Although the decision by Gucci executives to renew the lease at 725 Fifth Avenue came before protesters with confederate flags stormed the Capitol back in January, Mr. Trump’s associations with white supremacists was hardly unknown in 2020, said Kailee Scales. Ms. Scales is the former managing director of the Black Lives Matter Global Network and a principal at ThinkFree Global Strategies, a boutique company that guides brands such as Amazon and Sprite on marketing strategies involving social justice issues.
“This is a time,” she said, “where brands, organizations and individuals around the world are reckoning with racial equity and working to address and dismantle the systems that led us to witness one of the most horrifying moments in history — the murder of George Floyd.”
Consequently, she said, it was “an odd choice” for Gucci to continue to intrinsically link itself to a man who has “blatantly refused to disavow white supremacy” and “built political equity by promoting racist birther conspiracy theories.”
Ms. Scales’s opinion was shared by Shannon Coulter, who started the “Grab Your Wallet” campaign, which organized boycotts against SoulCycle and New Balance after people with ownership stakes at those companies donated substantial sums of money to Mr. Trump’s campaigns.
In an interview, Ms. Coulter said that she had intentionally left Gucci and Nike off the boycott list. “We were pretty generous because we knew they had signed leases before his campaign,” she said.
The decision by Gucci to renew in 2020 was something altogether different.
“It’s disgusting,” she said. “They are essentially doing business with a white supremacist. That’s what that decision means.”

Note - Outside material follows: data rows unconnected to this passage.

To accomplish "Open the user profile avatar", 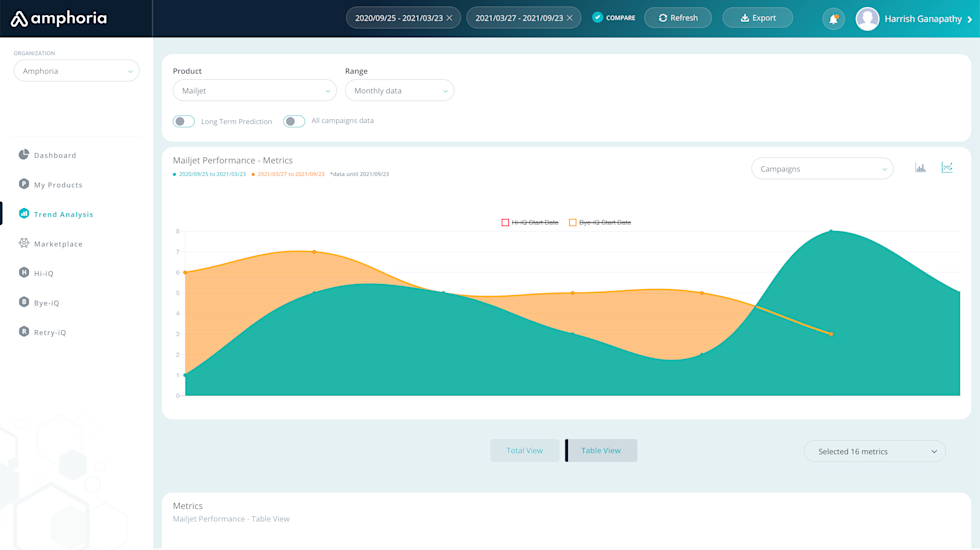I will [867, 19].
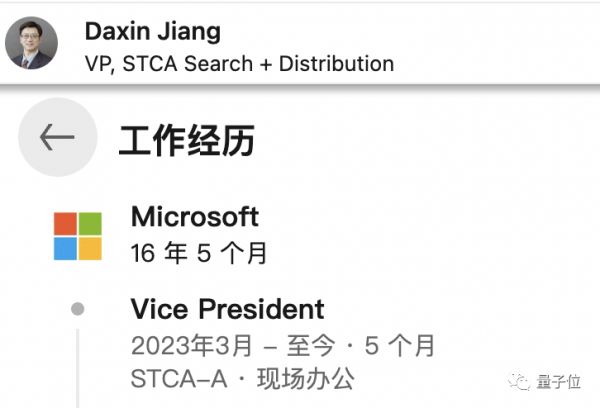This screenshot has height=408, width=600.
Task: Select the 工作经历 heading
Action: point(187,140)
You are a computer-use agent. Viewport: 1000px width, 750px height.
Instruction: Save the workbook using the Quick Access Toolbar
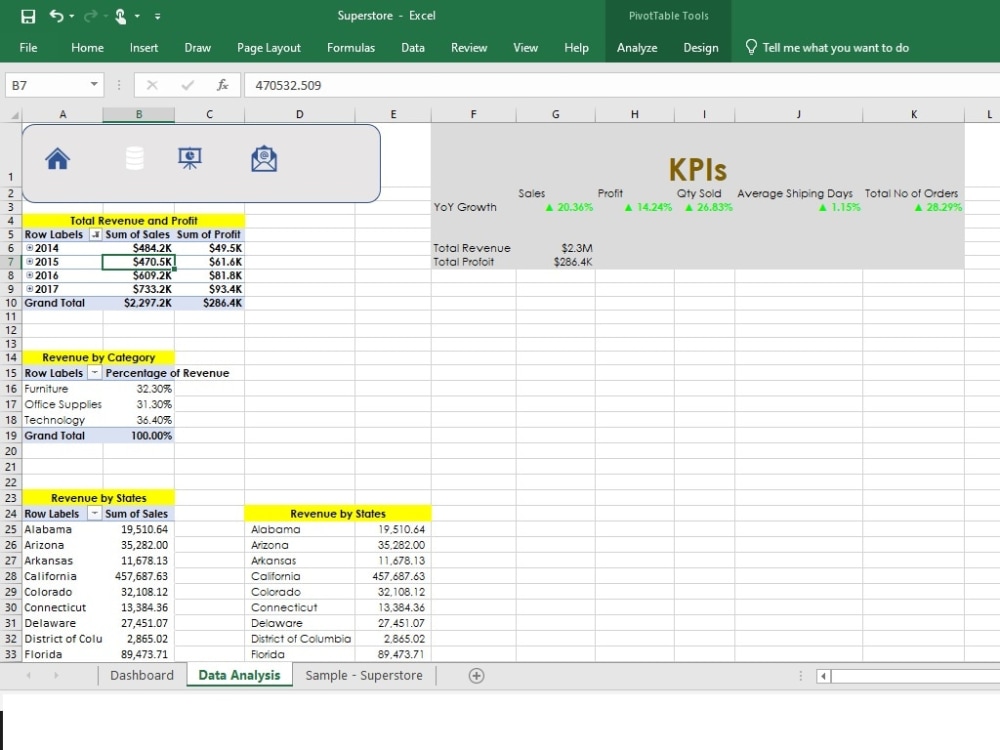27,15
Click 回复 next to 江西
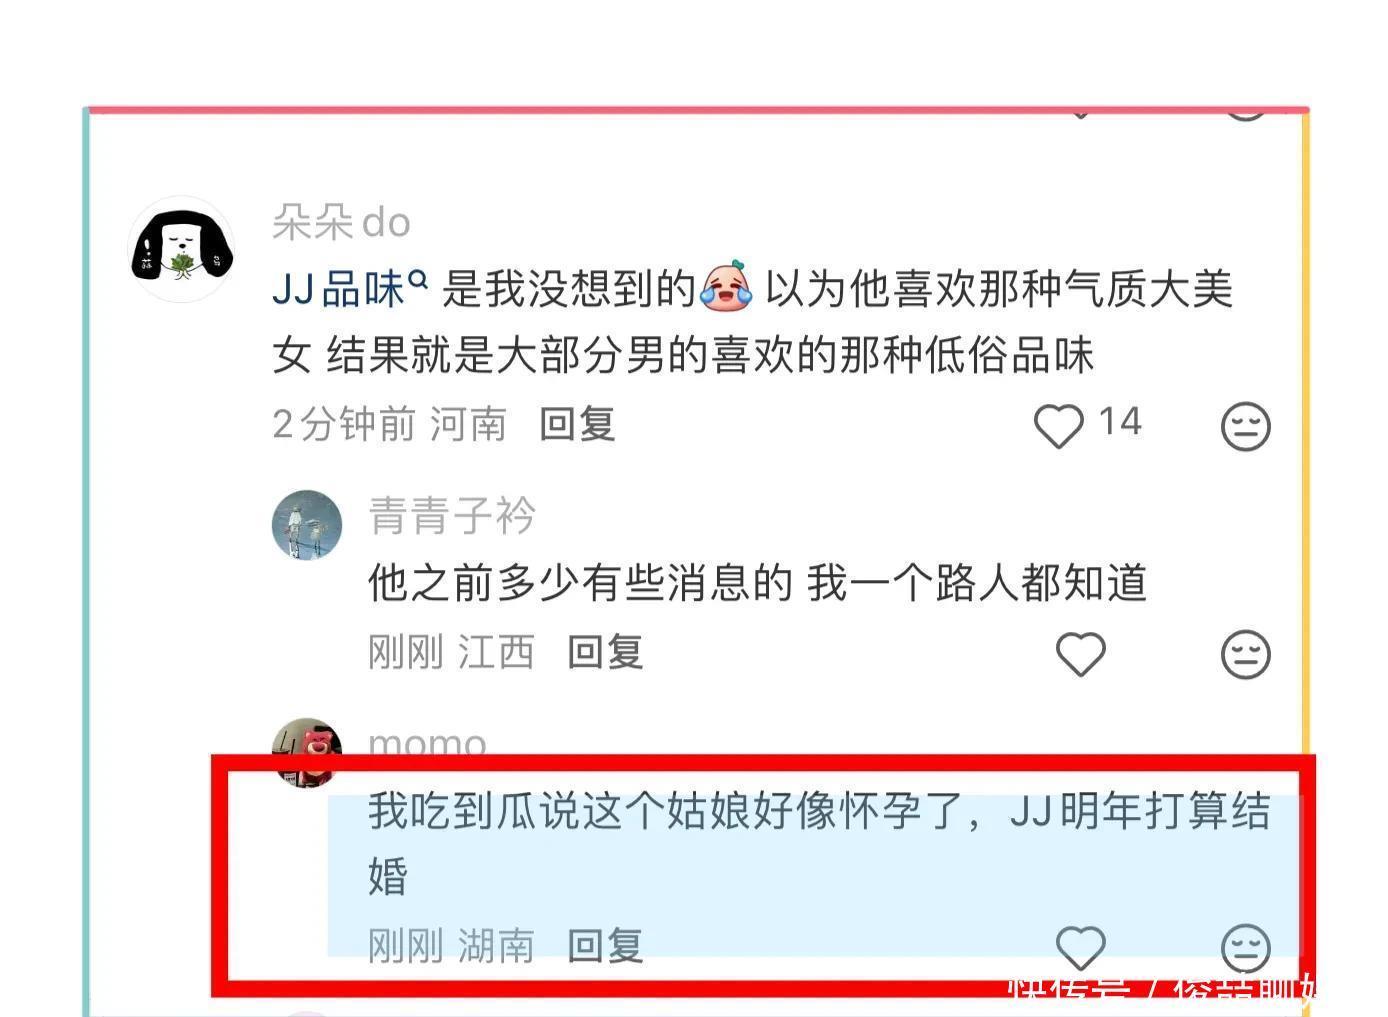This screenshot has height=1017, width=1388. coord(605,652)
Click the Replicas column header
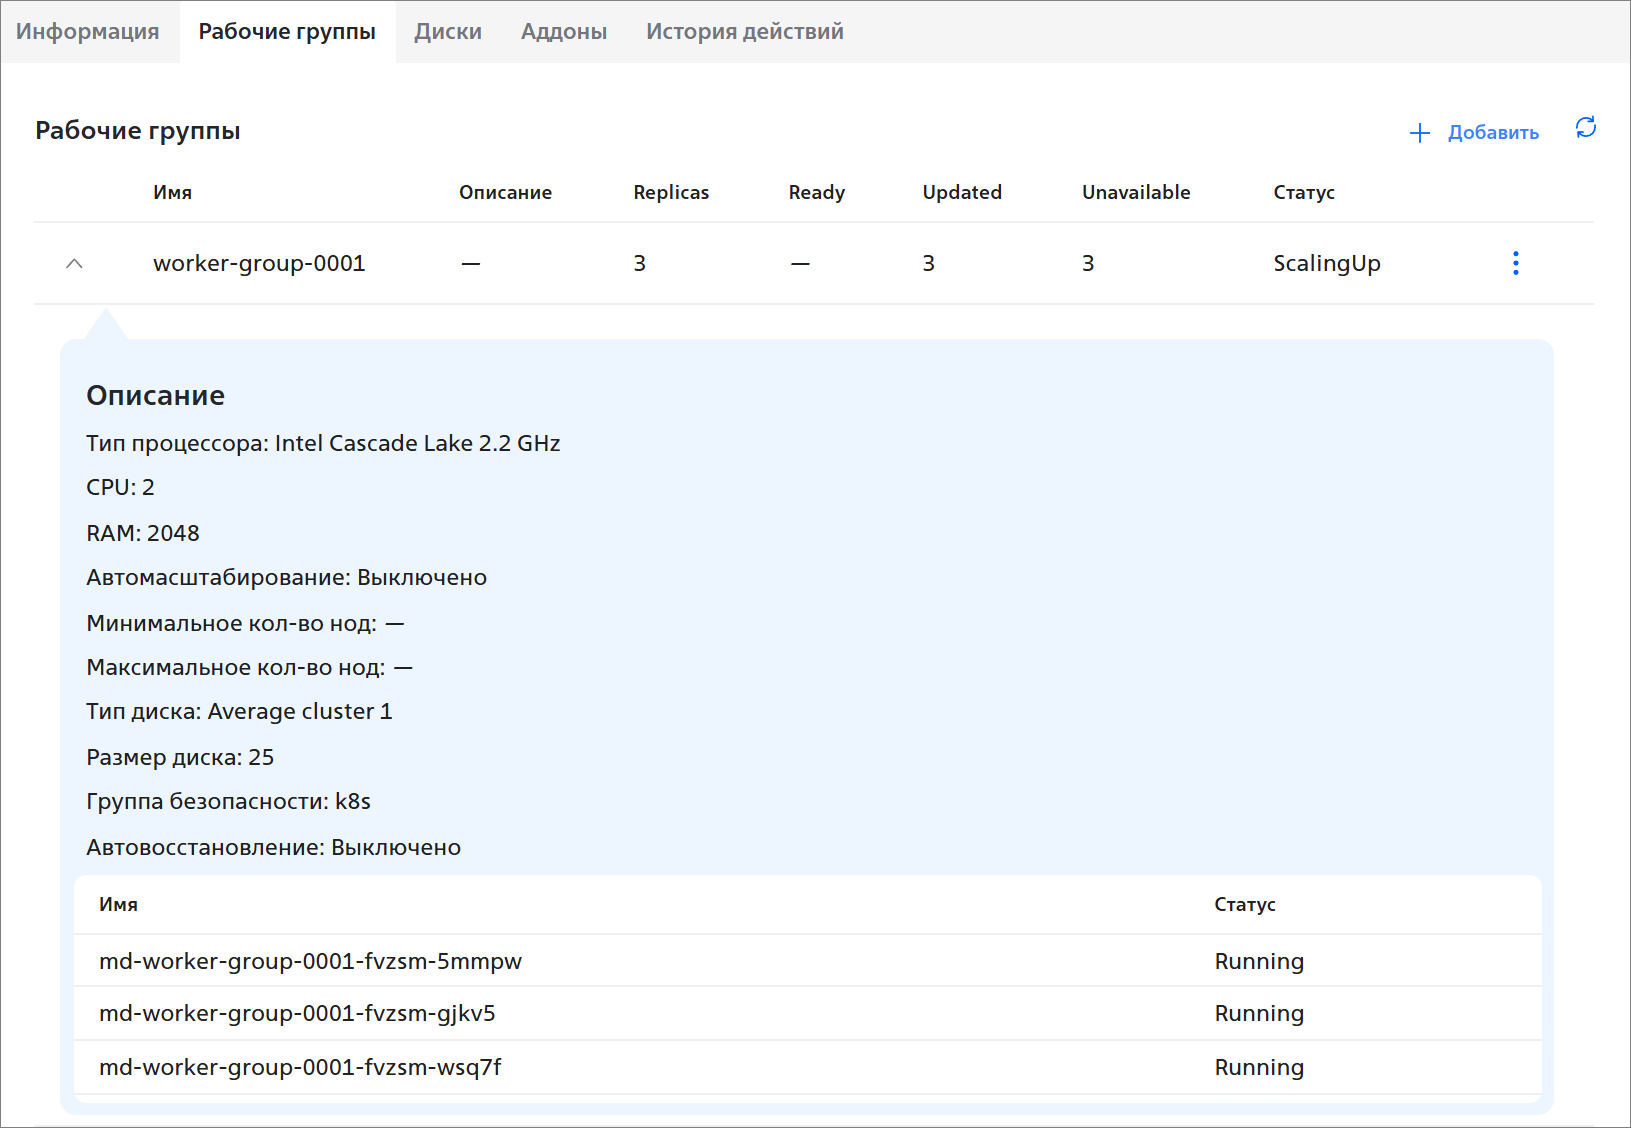The height and width of the screenshot is (1128, 1631). 670,192
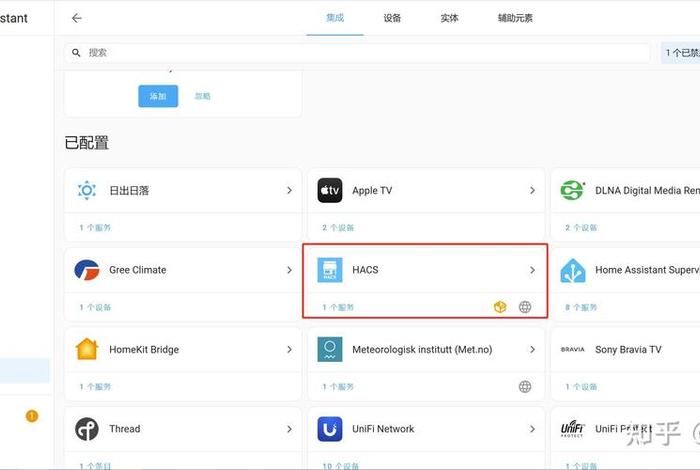Image resolution: width=700 pixels, height=470 pixels.
Task: Open the 辅助元素 tab
Action: (x=515, y=18)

Still, few people directly involved with the fashion world seem eager to address the possible controversy. Editors such as Samira Nasr of Harper’s Bazaar, Nina Garcia of Elle and Anna Wintour of Vogue have positioned themselves as stewards of racial justice. But they also rely on Gucci for advertising. Representatives for them all declined to comment. Mr. Day did not respond to a request for comment.
Jeremy O. Harris, the author of “Slave Play,” has had a contractual relationship with the house since November 2020. In general, such arrangements involve wearing a brand’s clothes at public appearances and getting to keep them afterward. “I take a lot of pride in my relationship with them, having met the people and seen how they really listen and are trying to change,” he said in an interview last Friday. And “while there are few real estate moguls who have risen to the level of semi-fascist leader like Trump, from what I do know, they are pretty much all deeply compromised people.”
Still, Mr. Harris acknowledged, “this is complicated.”
Luckily, he added, “I really only go to the Wooster Street store.”
Ben Protess and Vanessa Friedman contributed reporting.